There have been hundreds of scientific studies on ozone exposure and possible health effects, and the EPA has reviewed most of them. However, the EPA has not evaluated them in systematic fashion, by considering study strengths and limitations in a consistent manner from study to study. This type of analysis is called a “weight-of-evidence” evaluation, and it can help prevent the cherry-picking of studies—which can occur when scientists focus on studies or evaluate data that confirm their position, or when the scientists place less emphasis on studies that do not.

Most studies examining connections between ozone and health effects do not adequately account for smoking or other factors such as diet and exercise that could contribute to diseases attributed to ozone. By not fully considering these other factors, the EPA assumes that ozone causes more health effects than what the science supports.

The EPA also has interpreted some studies to indicate that ozone is more harmful than it likely is. For example, Dr. William C. Adams, professor emeritus at the University of California, Davis, published a peer-reviewed paper in 2006 concluding that 60 ppb ozone exposures to people exercising for six hours did not lead to harmful respiratory effects. The EPA “reanalyzed” his data and determined that it did. Dr. Adams later said, on the EPA Docket for public comment, that the “EPA has misinterpreted the statistics contained in my published, peer-reviewed paper.”

This kind of discrepancy should give the Clean Air Scientific Advisory Committee pause as it evaluates the health effects of ozone.

The EPA considers worst-case scenarios arguably to protect the most sensitive people in a population. However, in its ozone health-risk and exposure assessment, the EPA makes many “worst-case” assumptions that could not all occur at one time, leading to an unrealistic scenario that overestimates risks.

The lowered standard that the EPA is proposing (between 60 and 70 ppb) is very close to levels of ozone that are found naturally in some regions of the country. For example, the ozone level at Big Bend National Park in southwest Texas, where there are no industrial facilities, is 71 ppb.

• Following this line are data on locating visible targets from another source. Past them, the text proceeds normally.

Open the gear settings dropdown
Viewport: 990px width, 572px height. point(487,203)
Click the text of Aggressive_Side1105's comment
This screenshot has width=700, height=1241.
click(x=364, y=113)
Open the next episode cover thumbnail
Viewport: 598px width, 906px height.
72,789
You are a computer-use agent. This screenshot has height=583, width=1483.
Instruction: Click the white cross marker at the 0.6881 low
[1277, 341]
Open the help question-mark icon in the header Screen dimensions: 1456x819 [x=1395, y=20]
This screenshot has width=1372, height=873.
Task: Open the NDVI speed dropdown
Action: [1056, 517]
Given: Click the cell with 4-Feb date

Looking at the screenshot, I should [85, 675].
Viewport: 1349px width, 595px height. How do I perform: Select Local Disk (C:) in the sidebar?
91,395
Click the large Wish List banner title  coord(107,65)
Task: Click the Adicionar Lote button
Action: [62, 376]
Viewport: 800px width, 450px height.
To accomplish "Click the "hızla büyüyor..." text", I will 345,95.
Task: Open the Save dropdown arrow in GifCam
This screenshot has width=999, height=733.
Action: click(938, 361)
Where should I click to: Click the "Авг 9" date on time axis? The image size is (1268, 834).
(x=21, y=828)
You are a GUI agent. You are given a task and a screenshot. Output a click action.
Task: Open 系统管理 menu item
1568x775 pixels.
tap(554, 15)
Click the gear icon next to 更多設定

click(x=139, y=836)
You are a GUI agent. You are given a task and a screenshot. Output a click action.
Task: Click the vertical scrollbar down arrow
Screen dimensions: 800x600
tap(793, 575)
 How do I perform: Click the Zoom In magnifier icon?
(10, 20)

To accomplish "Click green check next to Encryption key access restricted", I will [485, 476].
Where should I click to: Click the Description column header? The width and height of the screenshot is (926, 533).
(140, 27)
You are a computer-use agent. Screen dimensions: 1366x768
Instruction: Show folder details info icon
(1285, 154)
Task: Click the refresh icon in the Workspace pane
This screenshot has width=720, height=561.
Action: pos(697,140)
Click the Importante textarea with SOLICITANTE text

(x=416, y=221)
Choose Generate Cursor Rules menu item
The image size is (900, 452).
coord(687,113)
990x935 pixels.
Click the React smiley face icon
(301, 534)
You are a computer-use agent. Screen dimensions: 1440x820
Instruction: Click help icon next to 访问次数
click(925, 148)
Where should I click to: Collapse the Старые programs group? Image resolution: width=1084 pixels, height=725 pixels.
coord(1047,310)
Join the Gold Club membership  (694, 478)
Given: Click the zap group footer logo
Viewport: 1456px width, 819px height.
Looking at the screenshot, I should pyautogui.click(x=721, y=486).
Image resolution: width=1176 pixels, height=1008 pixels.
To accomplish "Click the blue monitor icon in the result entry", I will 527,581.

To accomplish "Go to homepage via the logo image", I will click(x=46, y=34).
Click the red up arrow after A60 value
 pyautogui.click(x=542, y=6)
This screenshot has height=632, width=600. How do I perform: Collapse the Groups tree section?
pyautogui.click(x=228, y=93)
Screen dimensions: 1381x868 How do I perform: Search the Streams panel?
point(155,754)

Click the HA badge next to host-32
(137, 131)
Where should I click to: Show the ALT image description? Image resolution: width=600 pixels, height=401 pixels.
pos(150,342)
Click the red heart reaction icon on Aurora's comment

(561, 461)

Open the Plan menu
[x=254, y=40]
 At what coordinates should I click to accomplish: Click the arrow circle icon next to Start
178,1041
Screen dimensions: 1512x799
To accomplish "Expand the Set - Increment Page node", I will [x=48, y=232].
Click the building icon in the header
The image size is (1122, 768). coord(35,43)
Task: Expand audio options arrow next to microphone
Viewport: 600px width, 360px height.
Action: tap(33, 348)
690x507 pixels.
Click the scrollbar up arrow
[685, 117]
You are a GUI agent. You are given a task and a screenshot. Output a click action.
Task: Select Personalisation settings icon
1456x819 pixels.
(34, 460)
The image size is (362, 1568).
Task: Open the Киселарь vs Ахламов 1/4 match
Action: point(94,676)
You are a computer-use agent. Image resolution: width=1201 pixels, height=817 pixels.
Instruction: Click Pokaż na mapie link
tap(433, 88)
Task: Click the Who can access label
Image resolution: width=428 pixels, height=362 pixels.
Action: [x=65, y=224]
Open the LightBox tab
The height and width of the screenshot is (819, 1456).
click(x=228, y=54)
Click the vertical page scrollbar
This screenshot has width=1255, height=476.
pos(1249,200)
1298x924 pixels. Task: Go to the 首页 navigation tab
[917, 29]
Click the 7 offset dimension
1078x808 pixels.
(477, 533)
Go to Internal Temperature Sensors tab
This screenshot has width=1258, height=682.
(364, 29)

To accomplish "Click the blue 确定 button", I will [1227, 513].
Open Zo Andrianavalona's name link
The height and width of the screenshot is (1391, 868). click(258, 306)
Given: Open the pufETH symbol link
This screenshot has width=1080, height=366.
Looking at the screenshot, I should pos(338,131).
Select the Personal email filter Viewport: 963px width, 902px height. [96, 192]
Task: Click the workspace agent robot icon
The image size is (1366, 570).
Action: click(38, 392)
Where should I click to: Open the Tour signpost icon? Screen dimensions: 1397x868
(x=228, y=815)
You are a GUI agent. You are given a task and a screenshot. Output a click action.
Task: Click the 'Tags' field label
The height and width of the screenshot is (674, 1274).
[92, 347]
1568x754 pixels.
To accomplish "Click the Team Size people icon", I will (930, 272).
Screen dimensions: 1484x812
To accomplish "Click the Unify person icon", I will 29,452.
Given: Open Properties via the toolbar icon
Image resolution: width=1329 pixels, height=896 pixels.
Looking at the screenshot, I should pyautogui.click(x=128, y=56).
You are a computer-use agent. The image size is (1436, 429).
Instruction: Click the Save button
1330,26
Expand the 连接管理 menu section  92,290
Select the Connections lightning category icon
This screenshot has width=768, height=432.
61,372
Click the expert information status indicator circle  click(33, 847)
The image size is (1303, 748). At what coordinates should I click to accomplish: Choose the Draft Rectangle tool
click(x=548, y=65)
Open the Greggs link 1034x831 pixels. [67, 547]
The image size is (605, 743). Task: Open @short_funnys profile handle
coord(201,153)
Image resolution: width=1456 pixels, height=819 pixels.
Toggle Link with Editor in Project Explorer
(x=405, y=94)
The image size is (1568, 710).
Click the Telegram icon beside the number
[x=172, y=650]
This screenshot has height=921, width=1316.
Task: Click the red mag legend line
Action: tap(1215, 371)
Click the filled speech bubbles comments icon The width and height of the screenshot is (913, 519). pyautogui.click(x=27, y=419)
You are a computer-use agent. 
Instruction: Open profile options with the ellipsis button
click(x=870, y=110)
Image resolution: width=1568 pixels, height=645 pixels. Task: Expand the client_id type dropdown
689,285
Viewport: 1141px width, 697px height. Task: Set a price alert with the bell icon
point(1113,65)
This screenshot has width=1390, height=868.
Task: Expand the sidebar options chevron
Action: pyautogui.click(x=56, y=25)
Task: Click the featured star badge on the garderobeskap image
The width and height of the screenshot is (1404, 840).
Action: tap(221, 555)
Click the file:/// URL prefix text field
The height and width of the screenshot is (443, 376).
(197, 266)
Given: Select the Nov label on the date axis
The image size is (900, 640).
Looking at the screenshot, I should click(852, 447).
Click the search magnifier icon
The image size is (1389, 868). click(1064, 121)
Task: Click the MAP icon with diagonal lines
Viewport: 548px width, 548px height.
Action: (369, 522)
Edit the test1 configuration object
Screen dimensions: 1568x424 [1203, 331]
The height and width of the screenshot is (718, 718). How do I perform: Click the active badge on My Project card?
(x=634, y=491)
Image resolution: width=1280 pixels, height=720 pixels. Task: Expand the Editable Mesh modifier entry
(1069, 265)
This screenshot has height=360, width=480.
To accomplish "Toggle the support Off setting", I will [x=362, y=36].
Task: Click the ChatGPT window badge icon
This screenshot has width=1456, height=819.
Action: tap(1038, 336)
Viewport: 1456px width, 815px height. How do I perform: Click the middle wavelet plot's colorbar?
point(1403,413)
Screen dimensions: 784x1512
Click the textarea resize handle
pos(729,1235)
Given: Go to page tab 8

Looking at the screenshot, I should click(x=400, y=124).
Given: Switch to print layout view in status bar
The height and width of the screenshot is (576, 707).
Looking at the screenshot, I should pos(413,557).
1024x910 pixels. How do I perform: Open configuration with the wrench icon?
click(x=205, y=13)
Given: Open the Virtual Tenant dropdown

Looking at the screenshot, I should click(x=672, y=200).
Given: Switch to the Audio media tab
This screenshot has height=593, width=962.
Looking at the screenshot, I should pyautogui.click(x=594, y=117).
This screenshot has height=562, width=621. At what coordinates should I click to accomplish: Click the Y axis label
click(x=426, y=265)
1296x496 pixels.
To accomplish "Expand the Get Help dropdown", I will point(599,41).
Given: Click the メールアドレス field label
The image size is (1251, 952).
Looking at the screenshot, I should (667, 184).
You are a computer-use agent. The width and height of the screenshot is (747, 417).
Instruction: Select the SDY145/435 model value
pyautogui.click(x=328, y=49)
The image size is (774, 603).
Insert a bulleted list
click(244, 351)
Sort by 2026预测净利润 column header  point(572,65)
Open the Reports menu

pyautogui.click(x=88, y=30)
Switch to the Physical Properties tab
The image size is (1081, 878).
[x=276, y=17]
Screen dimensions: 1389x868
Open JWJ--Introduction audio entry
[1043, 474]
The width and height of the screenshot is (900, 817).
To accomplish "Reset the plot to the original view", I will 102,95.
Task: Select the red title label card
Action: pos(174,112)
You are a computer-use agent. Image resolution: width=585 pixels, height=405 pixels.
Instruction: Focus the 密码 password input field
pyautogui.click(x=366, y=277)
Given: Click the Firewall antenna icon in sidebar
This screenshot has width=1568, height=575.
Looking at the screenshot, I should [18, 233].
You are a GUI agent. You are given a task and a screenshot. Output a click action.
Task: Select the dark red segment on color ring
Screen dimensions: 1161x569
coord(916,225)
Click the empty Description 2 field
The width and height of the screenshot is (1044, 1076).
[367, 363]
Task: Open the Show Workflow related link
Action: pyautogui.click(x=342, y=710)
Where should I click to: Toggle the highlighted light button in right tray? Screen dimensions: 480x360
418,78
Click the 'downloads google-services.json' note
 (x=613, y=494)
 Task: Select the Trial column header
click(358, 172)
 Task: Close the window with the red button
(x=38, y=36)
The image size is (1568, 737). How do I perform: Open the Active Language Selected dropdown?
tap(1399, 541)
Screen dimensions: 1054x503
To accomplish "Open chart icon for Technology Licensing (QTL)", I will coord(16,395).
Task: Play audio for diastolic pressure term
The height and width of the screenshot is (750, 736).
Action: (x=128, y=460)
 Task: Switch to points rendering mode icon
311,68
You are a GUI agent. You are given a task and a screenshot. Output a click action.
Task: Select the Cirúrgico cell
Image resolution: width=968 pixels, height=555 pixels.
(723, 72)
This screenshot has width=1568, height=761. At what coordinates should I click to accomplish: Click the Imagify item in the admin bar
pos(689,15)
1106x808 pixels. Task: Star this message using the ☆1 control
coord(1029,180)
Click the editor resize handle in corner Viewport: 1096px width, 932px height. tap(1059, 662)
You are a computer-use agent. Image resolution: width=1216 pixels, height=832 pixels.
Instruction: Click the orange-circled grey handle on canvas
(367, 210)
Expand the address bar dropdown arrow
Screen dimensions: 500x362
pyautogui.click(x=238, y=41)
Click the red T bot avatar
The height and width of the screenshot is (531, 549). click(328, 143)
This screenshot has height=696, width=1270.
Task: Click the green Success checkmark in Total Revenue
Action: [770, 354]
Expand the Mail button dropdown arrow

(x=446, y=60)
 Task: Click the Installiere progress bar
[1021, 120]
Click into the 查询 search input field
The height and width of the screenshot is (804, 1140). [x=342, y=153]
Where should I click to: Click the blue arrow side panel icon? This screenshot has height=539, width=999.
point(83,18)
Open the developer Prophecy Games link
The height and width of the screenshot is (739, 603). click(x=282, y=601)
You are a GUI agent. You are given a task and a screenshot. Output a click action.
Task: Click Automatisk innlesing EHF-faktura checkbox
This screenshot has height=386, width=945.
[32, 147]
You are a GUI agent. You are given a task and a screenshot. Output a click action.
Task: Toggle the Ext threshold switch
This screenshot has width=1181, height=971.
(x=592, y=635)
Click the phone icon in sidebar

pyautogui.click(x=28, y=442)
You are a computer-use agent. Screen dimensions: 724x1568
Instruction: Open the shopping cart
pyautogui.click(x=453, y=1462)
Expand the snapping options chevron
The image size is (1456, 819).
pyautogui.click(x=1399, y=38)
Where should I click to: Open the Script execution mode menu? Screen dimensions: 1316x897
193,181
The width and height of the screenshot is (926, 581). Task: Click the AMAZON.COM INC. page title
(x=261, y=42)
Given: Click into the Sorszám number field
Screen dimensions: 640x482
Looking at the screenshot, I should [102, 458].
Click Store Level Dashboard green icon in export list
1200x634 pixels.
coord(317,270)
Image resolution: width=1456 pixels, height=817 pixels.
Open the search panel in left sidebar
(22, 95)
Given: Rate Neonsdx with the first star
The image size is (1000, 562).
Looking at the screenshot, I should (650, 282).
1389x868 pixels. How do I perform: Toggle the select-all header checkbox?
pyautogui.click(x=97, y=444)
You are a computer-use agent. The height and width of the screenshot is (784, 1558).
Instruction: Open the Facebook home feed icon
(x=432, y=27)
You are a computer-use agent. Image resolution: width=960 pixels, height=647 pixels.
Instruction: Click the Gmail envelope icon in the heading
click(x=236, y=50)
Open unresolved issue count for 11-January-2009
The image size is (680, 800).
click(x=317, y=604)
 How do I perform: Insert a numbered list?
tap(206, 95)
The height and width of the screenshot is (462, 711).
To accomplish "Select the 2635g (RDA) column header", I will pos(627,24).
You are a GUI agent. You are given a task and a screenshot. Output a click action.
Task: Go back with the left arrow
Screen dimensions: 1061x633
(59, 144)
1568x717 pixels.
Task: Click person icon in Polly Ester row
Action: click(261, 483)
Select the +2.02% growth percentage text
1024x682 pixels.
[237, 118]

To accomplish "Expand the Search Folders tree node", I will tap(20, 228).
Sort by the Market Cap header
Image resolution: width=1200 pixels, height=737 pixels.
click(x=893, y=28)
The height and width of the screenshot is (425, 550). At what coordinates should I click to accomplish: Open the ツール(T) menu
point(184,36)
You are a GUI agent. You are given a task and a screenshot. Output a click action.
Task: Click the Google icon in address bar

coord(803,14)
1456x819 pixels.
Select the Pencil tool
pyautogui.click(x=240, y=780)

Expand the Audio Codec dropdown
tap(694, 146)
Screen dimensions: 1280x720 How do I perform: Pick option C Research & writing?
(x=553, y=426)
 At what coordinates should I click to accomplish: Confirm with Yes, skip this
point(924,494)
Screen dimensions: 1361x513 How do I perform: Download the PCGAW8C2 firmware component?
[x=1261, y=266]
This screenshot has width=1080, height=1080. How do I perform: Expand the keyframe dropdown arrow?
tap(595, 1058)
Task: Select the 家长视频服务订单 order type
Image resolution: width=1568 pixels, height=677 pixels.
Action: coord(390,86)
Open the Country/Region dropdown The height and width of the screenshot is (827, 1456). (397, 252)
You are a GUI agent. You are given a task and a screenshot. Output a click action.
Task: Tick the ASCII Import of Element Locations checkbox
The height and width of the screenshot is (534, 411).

Significantly, the EPA’s models have shown that decreasing human-made sources of ozone could actually lead to increased natural ozone in some areas. This happens because ozone formation is complex, and nitrogen oxides both form and destroy ozone. By controlling human sources of nitrogen dioxide to achieve lower ozone levels, many parts of the country will not be able to meet current ozone standards solely because of naturally formed ozone.

We all want appropriate standards to ensure that our air is clean. But the EPA shouldn’t lower the ozone standard unless there is solid evidence that doing so would result in measurable improvements in health or reductions in the diseases associated with air pollution.

Drs. Goodman and Sax consult for business and government on issues relating to the EPA’s air-pollution standards. Dr. Goodman also is an adjunct faculty member of the Harvard School of Public Health.